Implants do not reduce the risk of cancer and can carry potential risks such as infections and complications. Yet, breast reconstruction for cis women is considered a “medical necessity,” allowing insurance companies to cover procedures costing tens of thousands of dollars. If the criteria for medical necessity were purely focused on preventing illness and death, implants wouldn’t be eligible. However, living is not just about avoiding death.

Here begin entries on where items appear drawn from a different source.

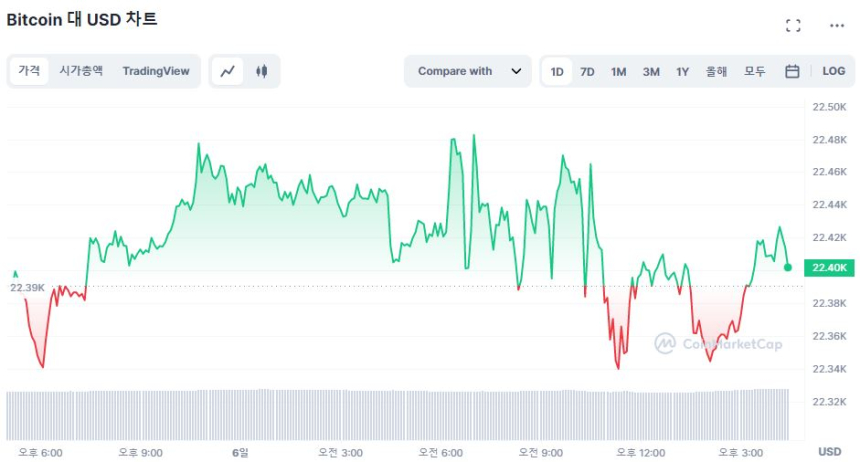
Task: Select the 1M time range
Action: pos(618,71)
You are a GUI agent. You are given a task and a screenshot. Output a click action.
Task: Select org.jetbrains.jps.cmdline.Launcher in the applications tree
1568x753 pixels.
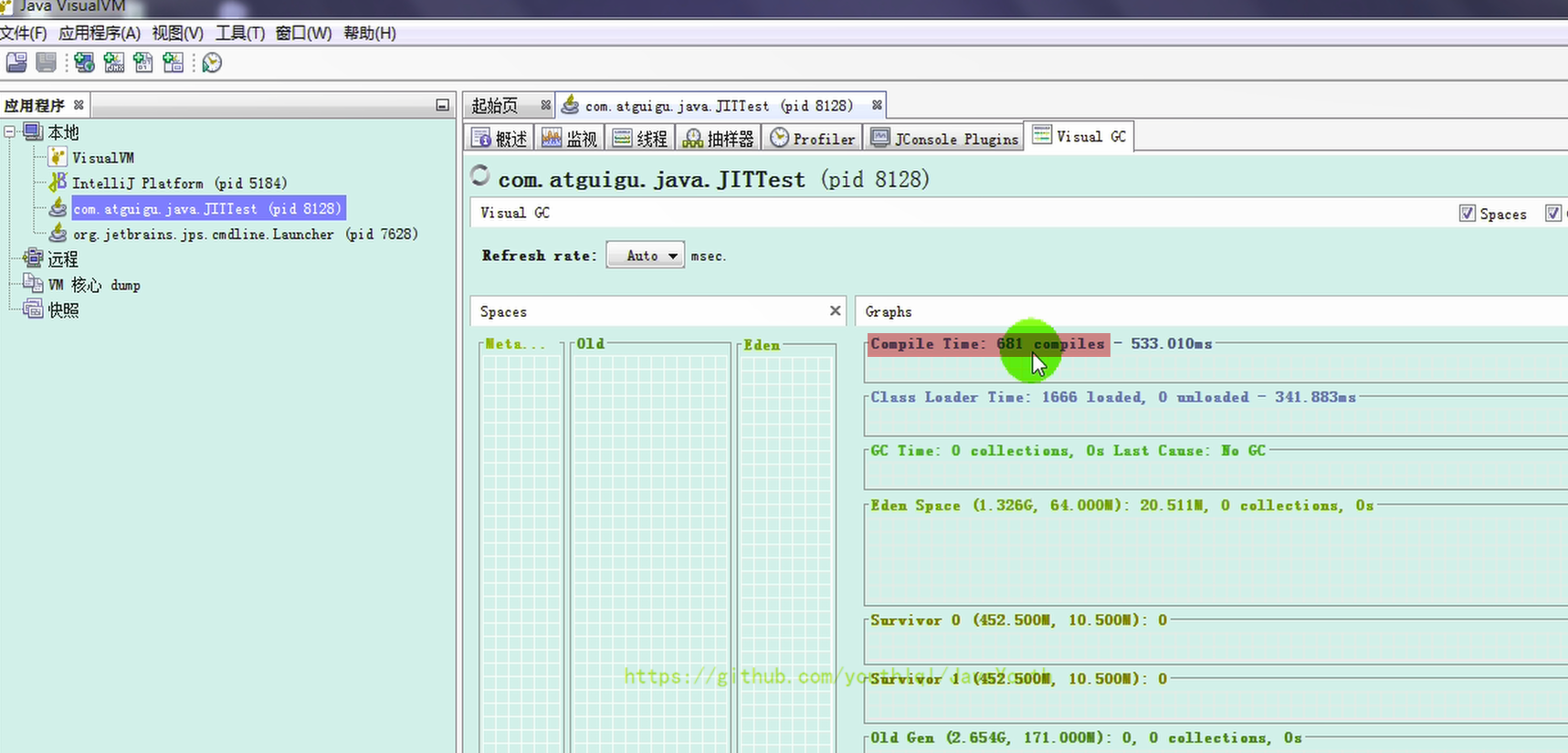tap(245, 235)
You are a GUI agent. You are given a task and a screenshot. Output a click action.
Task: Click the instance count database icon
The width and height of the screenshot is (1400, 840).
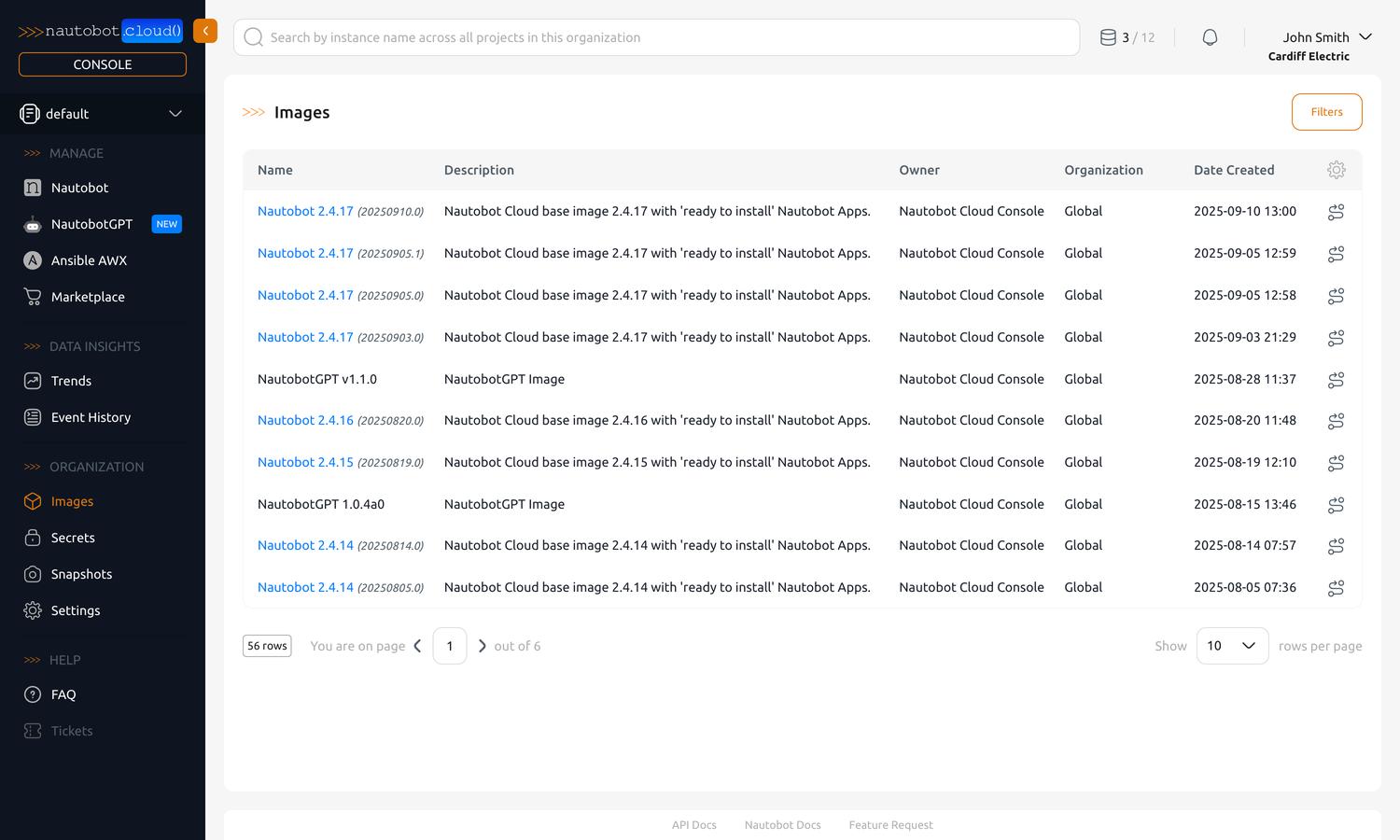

When my surgeries were submitted for pre-authorization, they were quickly approved without any conversations where I had to justify my decision. I never had to go through the trauma of being denied. In contrast, trans individuals seeking gender-affirming surgeries often face significant institutional barriers when accessing care. While some insurance companies recognize the scientific evidence supporting the health benefits of gender-affirming surgeries, not all do. Even when insurers cover gender-affirming care, navigating through complex bureaucratic processes and appealing denials can be challenging. Sometimes, third-party validation from psychologists is required to deem a trans person mentally sound and deserving of the care they want. All of this occurs amidst a backdrop of hostility toward gender-affirming healthcare for trans Americans. State legislators across the country are actively undermining the rights of individuals to make their own medical decisions, callously endangering lives due to their own fear, ignorance, and bigotry. Recently, Louisiana passed legislation that bars anyone under the age of 18 from receiving gender-affirming surgeries, puberty-blocking medications, or hormone treatments.

These disparities can have severe consequences for the health of trans individuals. Research consistently shows higher rates of depression, anxiety, and suicidal tendencies among trans people. Gender-affirming surgeries have been proven to significantly improve the health outcomes of those who undergo them. The fact that my mastectomy and elective breast implants are applauded as “brave” while trans individuals seeking gender-affirming care are scrutinized, shamed, and even criminalized is not only nonsensical but also immoral.

I am not excited about undergoing surgery. I fear the pain and discomfort and feel saddened to bid farewell to a version of my body that I have cherished and that has been cherished by others. However, I am confident that my community will support me and help me through this challenging time, and this level of support should be available to everyone.

When I informed my oncologist in April that I was ready to proceed with the surgery after nearly a decade of her care, she broke into a wide, radiant smile. Confused, I asked her why she was so happy. Her response was, “Now, I don’t have to worry about you!” She truly valued my life and took joy in being part of preserving it. All patients, regardless of their gender identity, deserve to experience that feeling.